» Task goal
Set down the rows word for word, beginning with the line that contains "The height and" and going through the end of the rows. Leave the pictures out of your answer.

■ ■ ■ ■ ■ ■ ■

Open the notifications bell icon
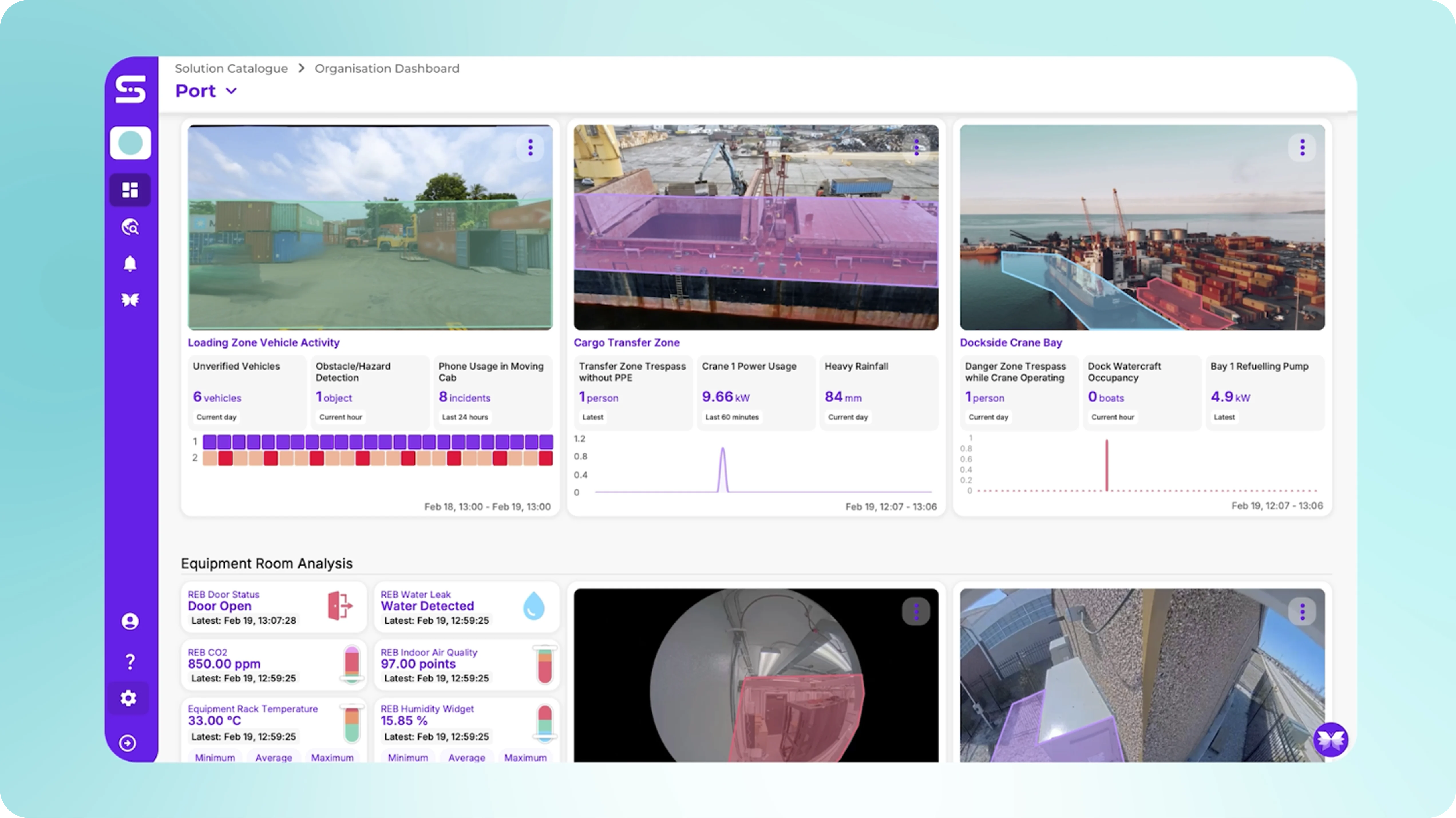Screen dimensions: 1456x818 point(130,263)
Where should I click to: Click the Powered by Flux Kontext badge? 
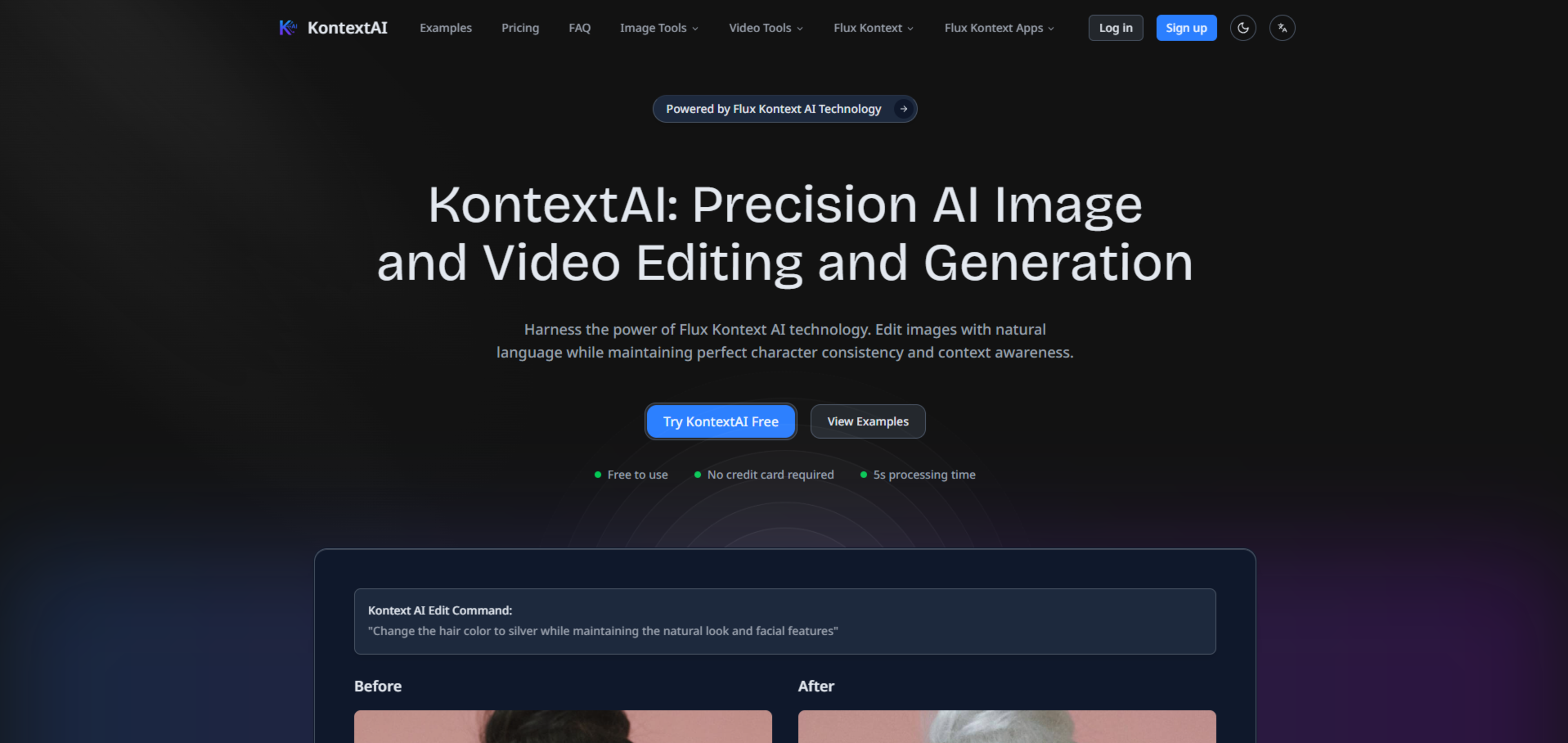pyautogui.click(x=773, y=109)
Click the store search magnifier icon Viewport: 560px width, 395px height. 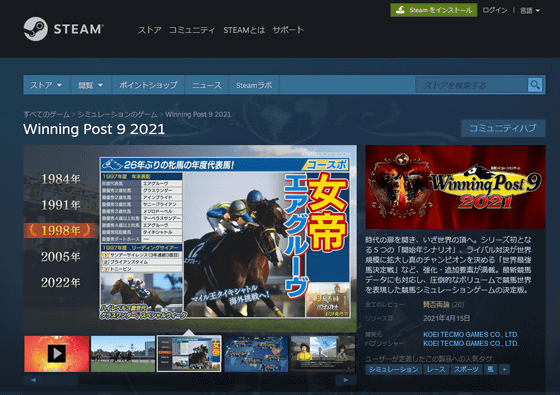[535, 85]
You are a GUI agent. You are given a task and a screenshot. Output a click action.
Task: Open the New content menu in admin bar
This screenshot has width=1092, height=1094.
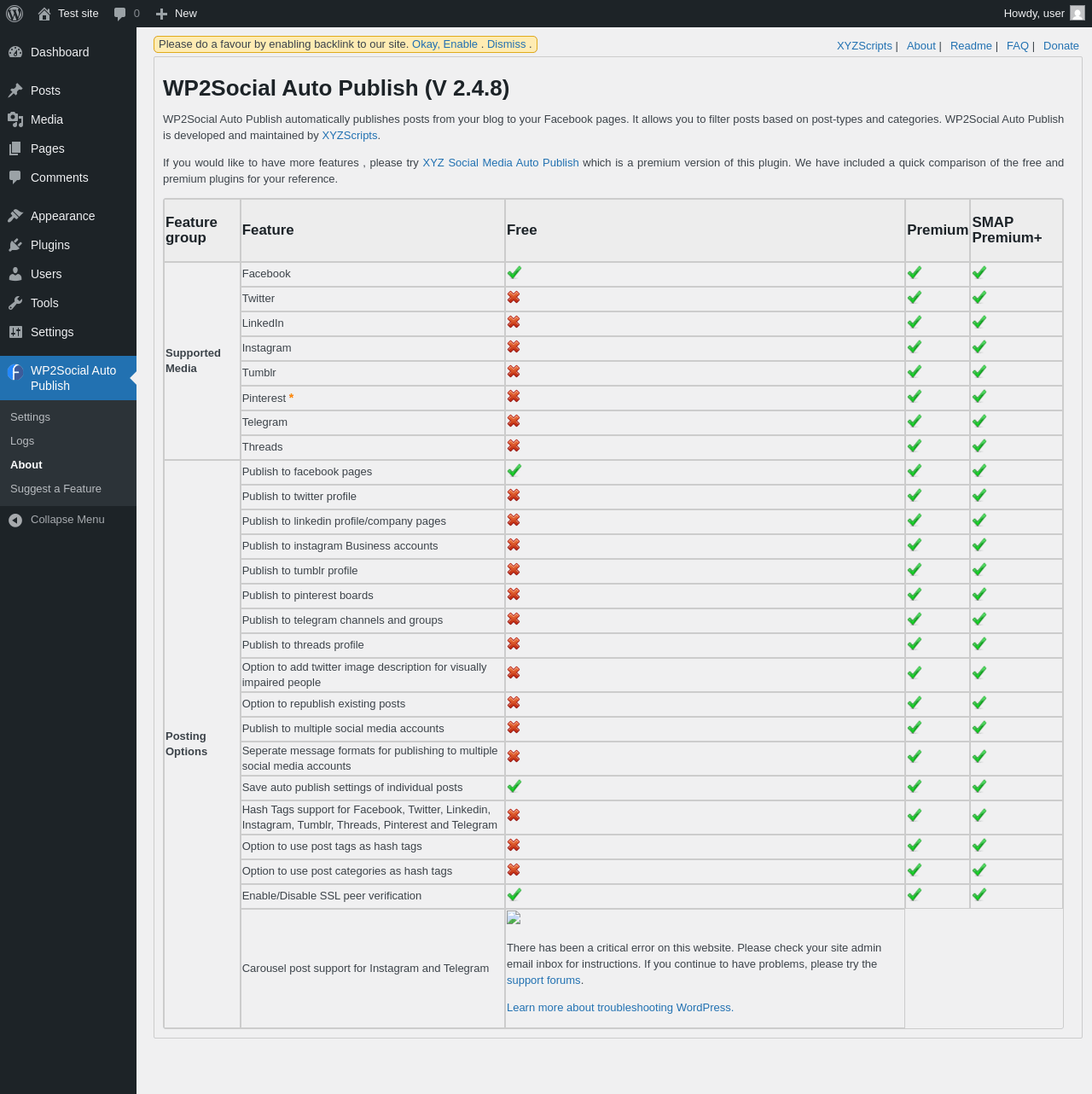(177, 14)
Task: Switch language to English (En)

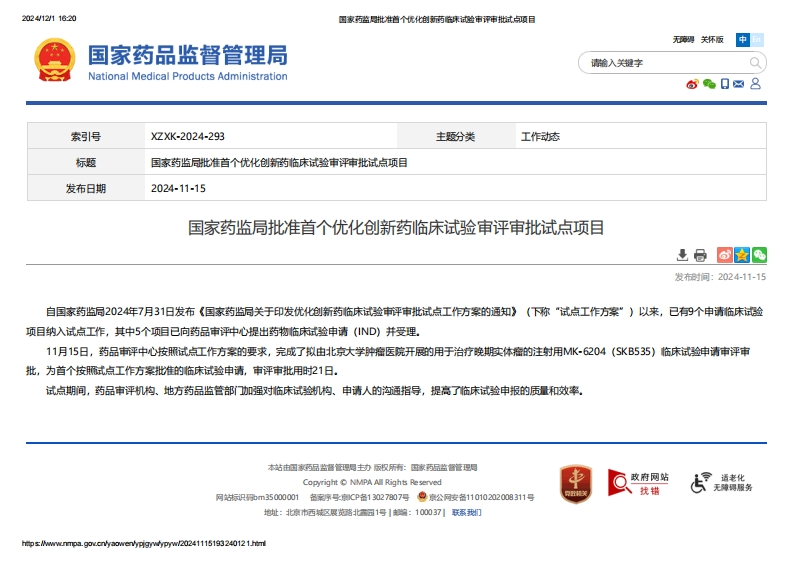Action: [757, 40]
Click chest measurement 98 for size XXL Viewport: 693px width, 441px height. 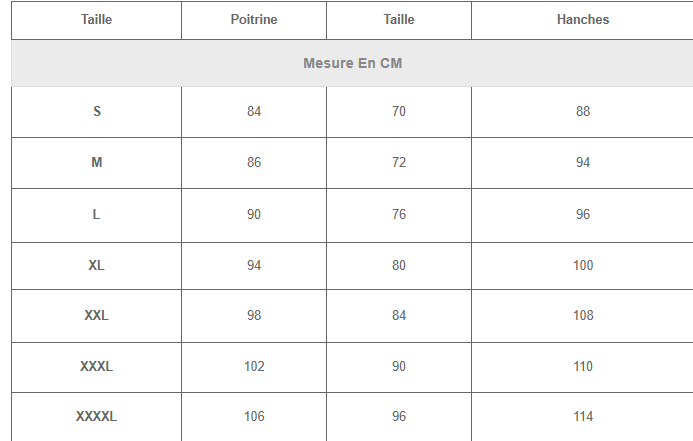click(x=254, y=316)
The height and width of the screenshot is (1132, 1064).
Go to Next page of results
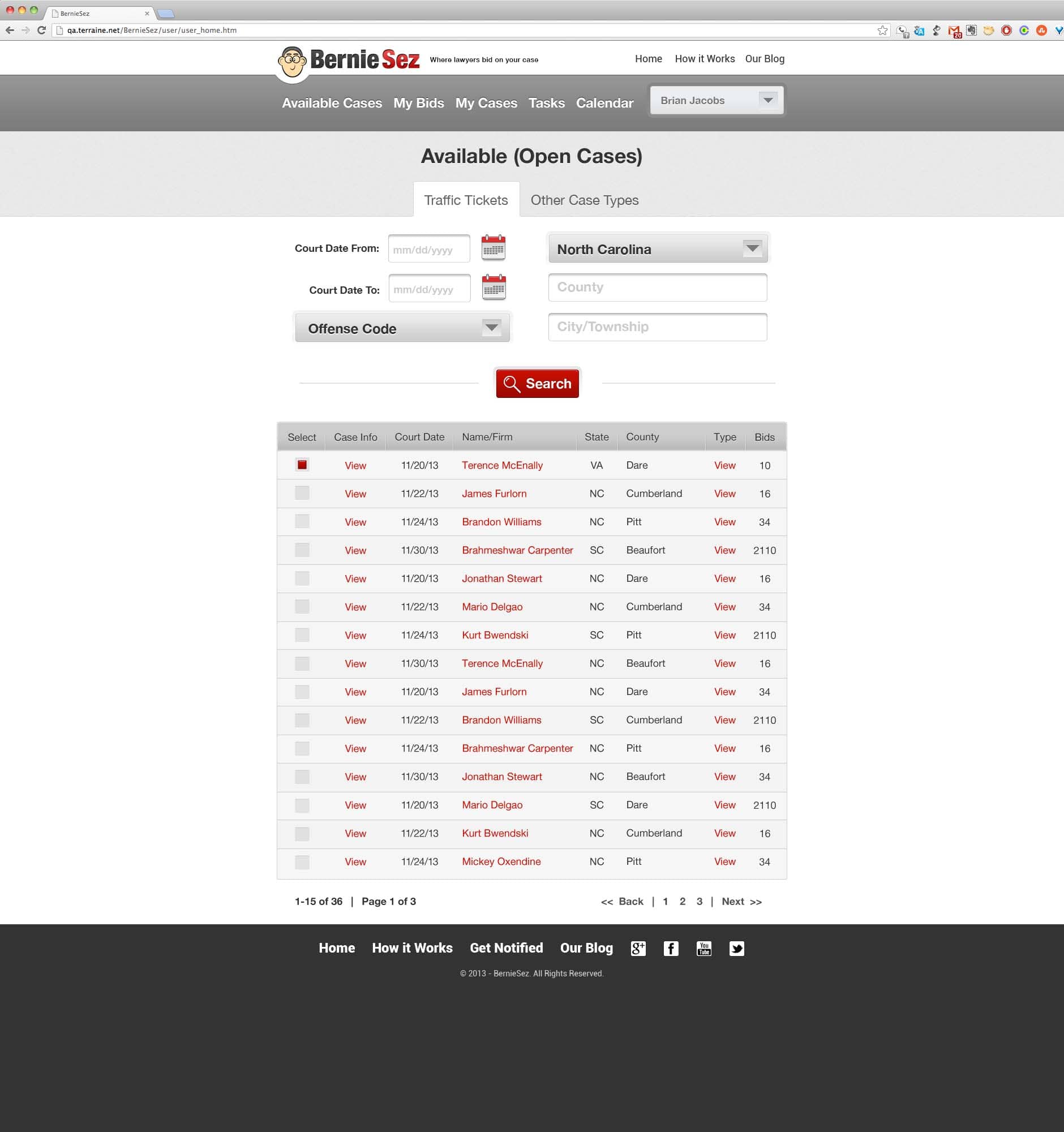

■ ■ ■ ■ ■ ■ ■

» Final result
The height and width of the screenshot is (1132, 1064).
Go to Next page of results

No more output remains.